8 September 2020

On Tuesday, Magyar Nemzeti Bank (MNB) took a decision on a set of measures to improve the effectiveness of monetary policy transmission and simplify its instruments. By announcing a swap instrument providing foreign currency liquidity, the MNB will ensure that the volatility of domestic FX swap market yields at the end of the quarter is reduced significantly and that yields are in line with the level of short-term rates set by the Monetary Council. In addition, the Monetary Council decided to make other technical modifications affecting reserve requirements and the collateralised lending facility.

In line with the Magyar Nemzeti Bank’s decision, swap tenders providing central bank foreign currency liquidity will be introduced in necessary cases to facilitate monetary policy transmission, in addition to the regular announcement of swap tenders providing forint liquidity. The Monetary Council has indicated several times that it wishes to keep a secure distance from zero regarding short-term rates. In particular, it is a key priority for the MNB that short-term rates in every sub-market at all times should be formed consistently with the level of short-term rates deemed optimal by the Monetary Council.

The aim of introducing swap tenders providing foreign currency liquidity is to achieve this goal. At the end of recent quarters, during periods of balance sheet adjustment by banks, there have been high volatility and a temporary decline in yields in the foreign exchange swap market playing a crucial role in terms of changes in short-term rates and interbank liquidity management. By introducing these tenders, the MNB aims to ensure that in these special periods, short-term money market yields adjust to the level of short-term rates deemed optimal by the Monetary Council and their volatility is reduced significantly.

The MNB is ready to manage potential market volatility by holding swap tenders providing foreign currency liquidity, entering the new quarter at the end of September. The MNB will inform its counterparty banks of the detailed conditions of swap tenders providing foreign currency liquidity with a maximum of two-week maturity. The MNB may use its international master repurchase agreements providing euro liquidity to finance the swap instrument.

The MNB took its decision in line with the Financial Stability Board’s decision on modifications to macroprudential rules. In addition to maintaining financial stability, banks’ more flexible liquidity management is also supported by the fact that the MNB’s Financial Stability Board repealed the tightening regulations, implemented in the spring of 2020, on certain macroprudential financing rules, e.g. the foreign exchange funding adequacy ratio (FFAR) and the foreign exchange balance ratio (FXBR), and it also fine-tuned the requirement relating to the interbank financing indicator (IFI).

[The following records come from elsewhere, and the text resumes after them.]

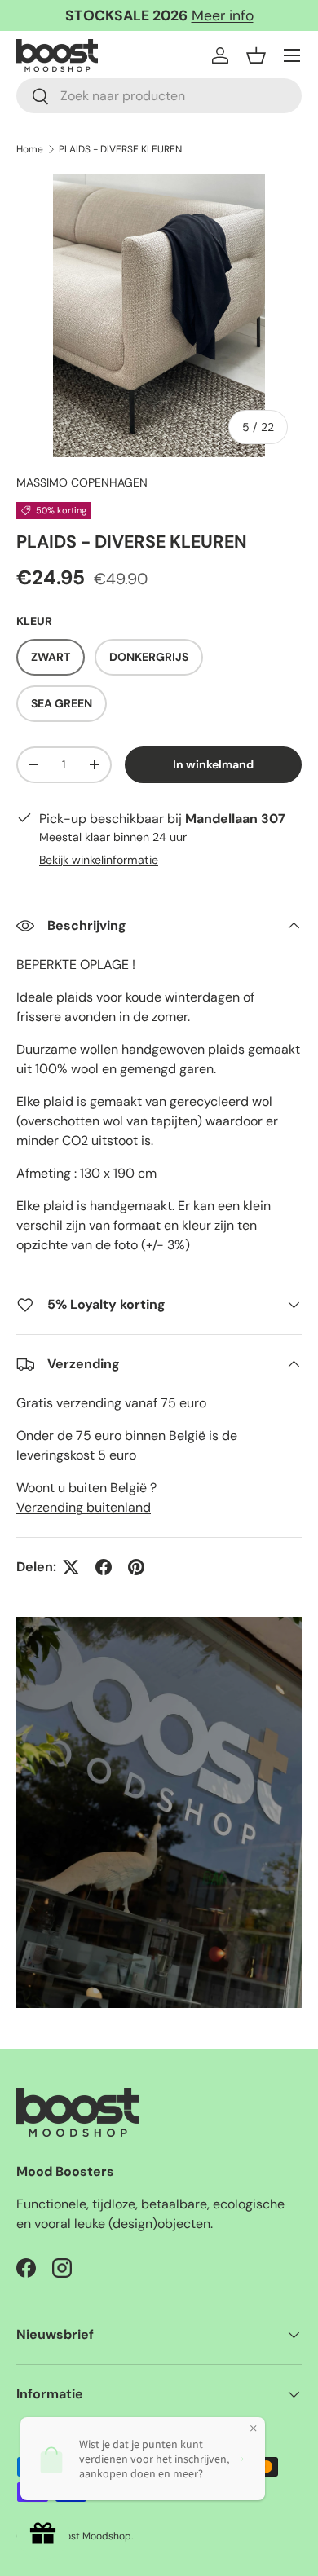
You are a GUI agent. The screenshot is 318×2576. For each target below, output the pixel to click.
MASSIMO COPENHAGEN (82, 482)
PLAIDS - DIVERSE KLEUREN (120, 149)
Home (29, 149)
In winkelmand (213, 764)
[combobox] (159, 95)
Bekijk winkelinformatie (98, 859)
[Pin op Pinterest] (136, 1567)
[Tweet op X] (71, 1567)
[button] (256, 55)
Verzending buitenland (83, 1507)
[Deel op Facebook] (103, 1567)
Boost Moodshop (92, 2536)
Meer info (223, 15)
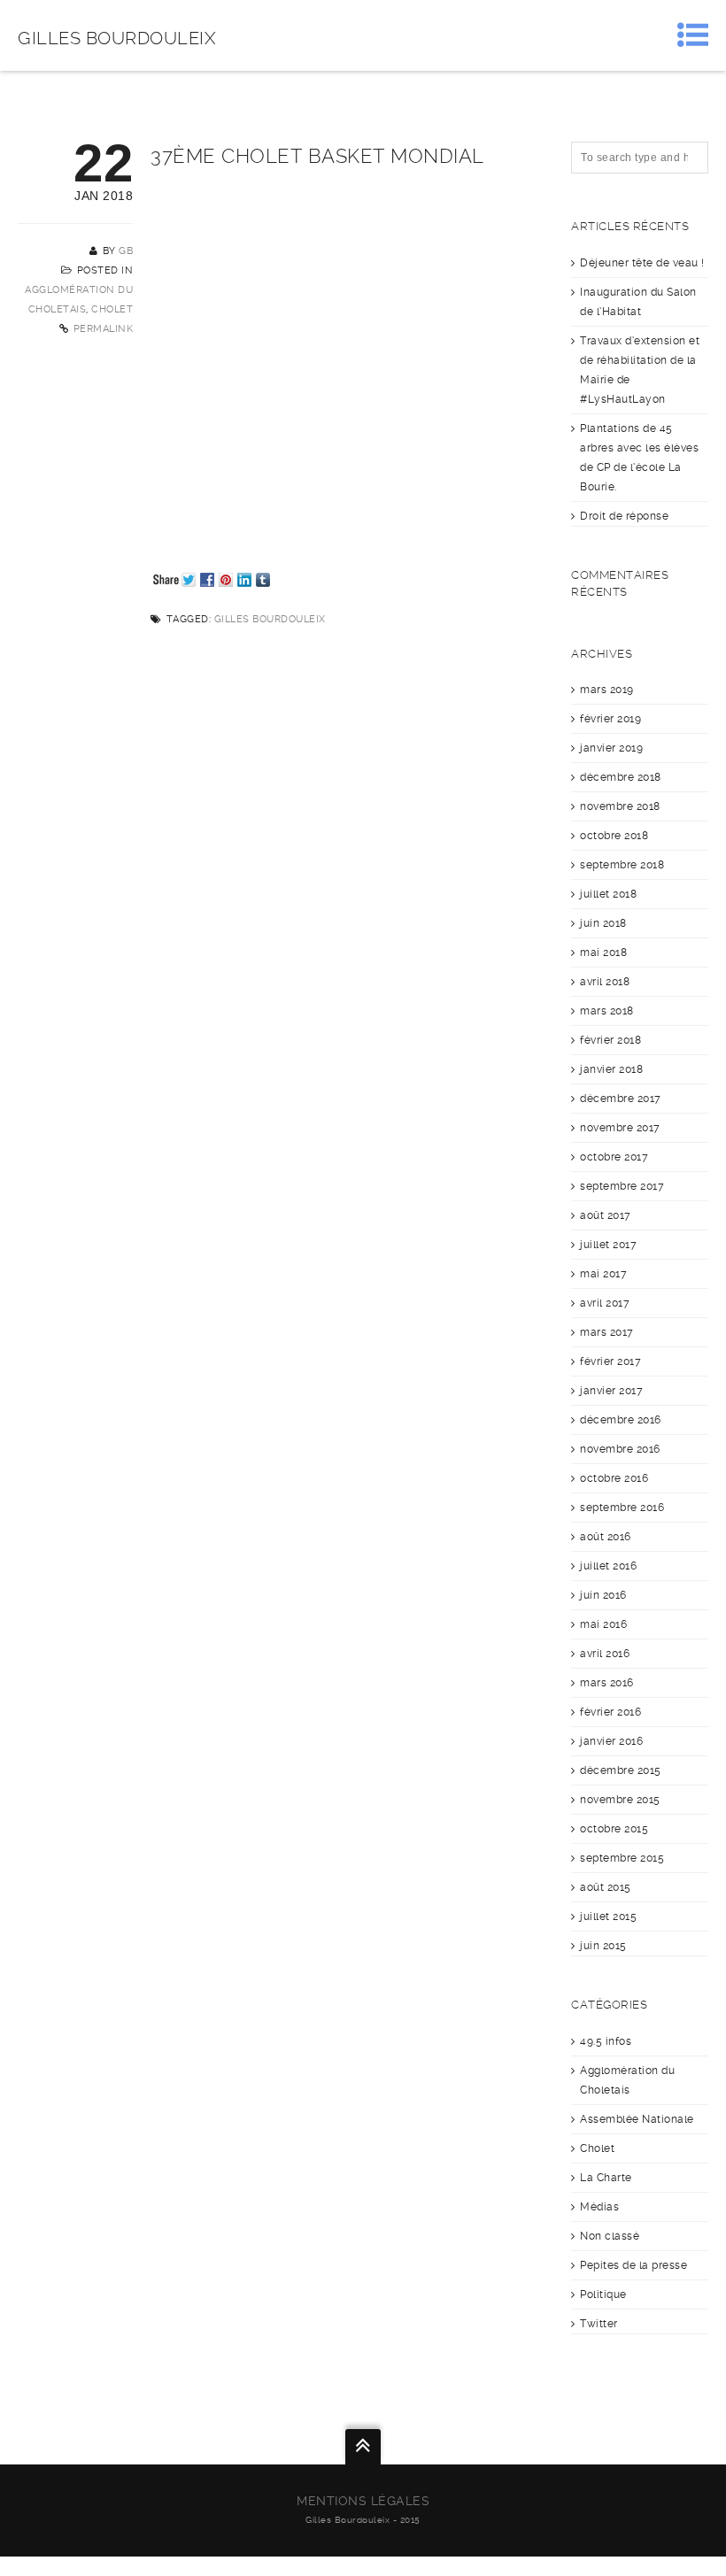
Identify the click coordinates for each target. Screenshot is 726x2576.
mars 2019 (607, 689)
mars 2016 (607, 1683)
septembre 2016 (622, 1507)
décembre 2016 (620, 1420)
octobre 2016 (614, 1478)
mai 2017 (603, 1274)
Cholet (112, 309)
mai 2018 (603, 952)
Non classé (609, 2236)
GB (126, 251)
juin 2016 (603, 1595)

Furthermore, the Monetary Council took a decision on several additional technical modifications related to the central bank instruments. Due to a significant expansion in interbank liquidity, the Monetary Council decided to restore the sanctions, suspended on 24 March 2020 in response to the effects arising from the coronavirus pandemic, to be applied in the event of credit institutions’ reserve deficiency, with effect from 1 October 2020. The measure provided effective support to banks to manage their liquidity; however, it is no longer warranted in the face of increased banking system liquidity in recent months. The Monetary Council also decided that from 1 October 2020, the interest rate on the portion above the reserve requirement on reserve accounts should be the lower of the current central bank overnight deposit rate and 0 percent.

As regards the instruments providing liquidity, the MNB decided that it will only announce tenders of its long-term collateralised lending facility with three and five-year maturities. Weekly tenders with maturities of up to one year, including three, six and twelve-month maturities, will not be announced. To achieve technical simplification, investment funds’ indirect access (i.e. through banking sector participants) to the collateralised lending facility will be discontinued. However, direct access will remain available for the investment funds involved.

The central bank instruments not affected by the above decisions will remain available with unchanged conditions for counterparty banks.